The bandits were busy cutting saplings, branches, and twigs. They were constructing movable barricades, Indian-fashion. Once ready, they would push these barricades before them, using them as shields while steadily moving on. All the attacked could do would be to fire against the thickly interwoven branches and foliage. The bullets might not even penetrate, and the man crawling behind could not be aimed at. The possibility of being hit was reduced tenfold. It could be reduced still more by forming two attacking lines, one closing in behind the first.

“If they use that trick at night or early before sunrise,” Howard said, watching them eagerly, “then we haven’t even a Bolshevik’s chance. We’ll be killed like rats. My gold mine for two dozen grenades or one Jack Johnson!

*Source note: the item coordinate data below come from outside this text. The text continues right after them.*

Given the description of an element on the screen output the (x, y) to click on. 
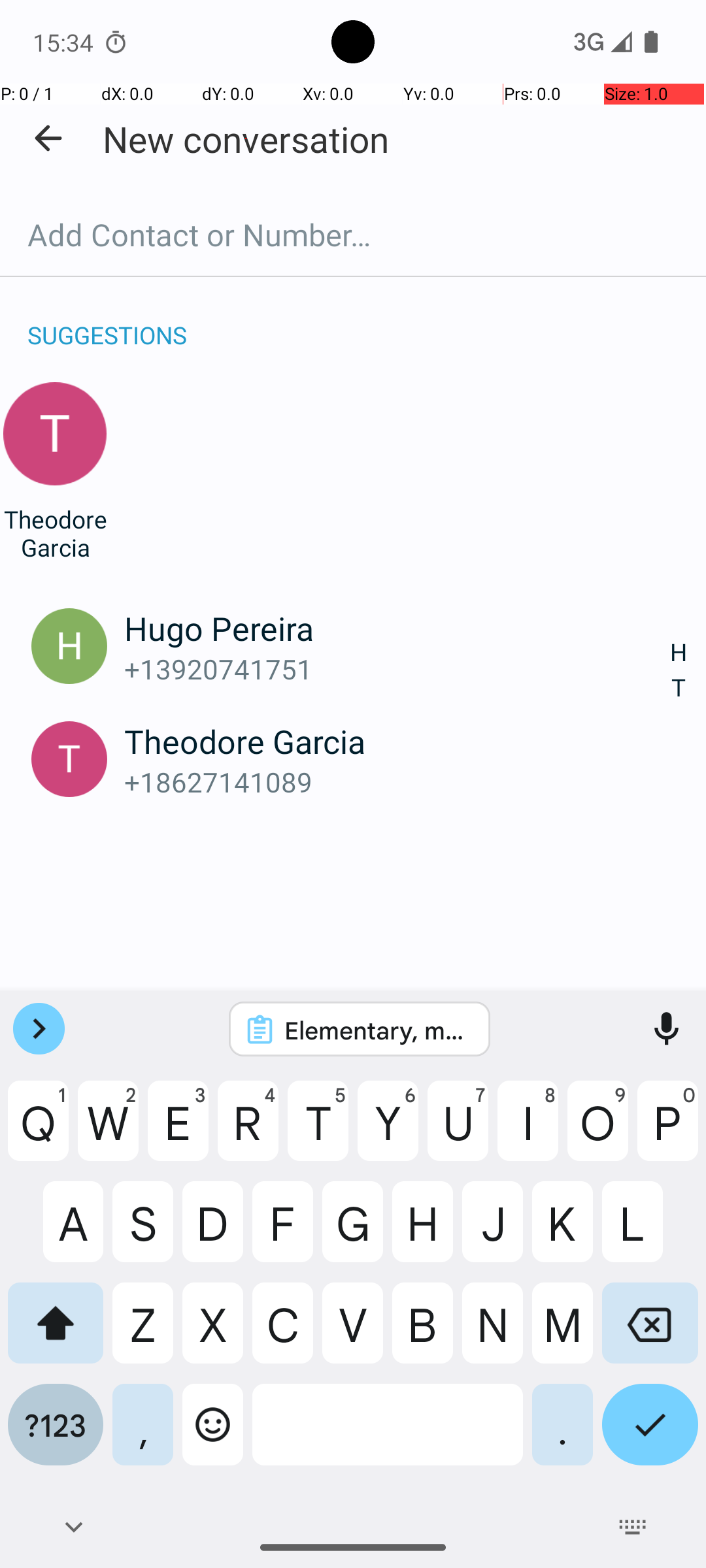
SUGGESTIONS Element type: android.widget.TextView (106, 321)
H
T Element type: android.widget.TextView (678, 670)
Theodore Garcia Element type: android.widget.TextView (54, 532)
+13920741751 Element type: android.widget.TextView (397, 668)
+18627141089 Element type: android.widget.TextView (397, 781)
Elementary, my dear Watson. Element type: android.widget.TextView (376, 1029)
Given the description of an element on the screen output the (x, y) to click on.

Oh hell, I’d exchange it for an old minnie, or even for half a dozen smoke candles, my swell mine. Well, partners, to tell you the Bible’s truth, this is what we may call H-hour for us. If my mother were still alive I’d ask her forgiveness for having stolen her jam and then lying about it, cross my heart.”

“It looks to me,” said Dobbs, “as if all we can do now is to sell our hides for the highest price possible, and at the last minute, when they jump in here, send as many of those sons of bitches to hell as we can.”

“And don’t you forget one last bullet to blow your head off yourself,” Curtin suggested. “I pray to all the gods in heaven that I don’t fall into their hands alive. If you can’t shoot yourself, try to stab yourself to death. It will still be sweeter than being peeled by them. Hell forbid they hand you over to those we wounded.”

Lacaud had become very pale. He tried to grin at the jokes cracked by the other fellows, but he failed in his effort.

Howard looked at him and felt pity. He slapped him on his back and said: “Well, buddy, if you had asked me before, I’d have told you in my most straightforward manner that gold is always very expensive, no matter how you get it or where you get it.”

Hearing this, Curtin had an idea: “Perhaps if we offer them our goods and the guns, they will let us off.”

“No, honey dear, you still misjudge them,” Howard said. “This race has lived for four hundred years under conditions in which it never paid to trust anyone, it never paid to build a good house, it never paid to take your little money to a savings bank or invest it in some decent enterprise. You can’t expect them to treat you in any other way, considering how they have been treated by the church, by the Spanish authorities, and by their own authorities for four hundred years. If you offer them your gold and your guns, they will take them and promise to let you go. But they won’t let you go. They’ll torture you just the same, to find out if there isn’t more than you offered them. Then they kill you just the same, because you might give them away. They have never known what justice is, so you can’t expect them to know it now. Nobody has ever shown them loyalty, so how could they show it to you? None has ever kept any promise to them, so they can’t keep any promise they may have made you. They all say an Ave Maria before killing you, and they will cross you and themselves before and after slaying you in the most cruel way. We wouldn’t be any different from them if we had had to live for four hundred years under all sorts of tyrannies, superstitions, despotisms, corruptions, and perverted religions.”

“I’d like to know,” Curtin broke in, “why they didn’t come out with that old redskin trick earlier?”

“Huh, they are lazier than an ol’ mule.” Dobbs really smiled. “Too lazy for that. They tried to catch us without so much work. Only when they saw they couldn’t get us any other way did they come to that smart tank attack. I bet they’re cursing now that they have to work so hard to catch us.”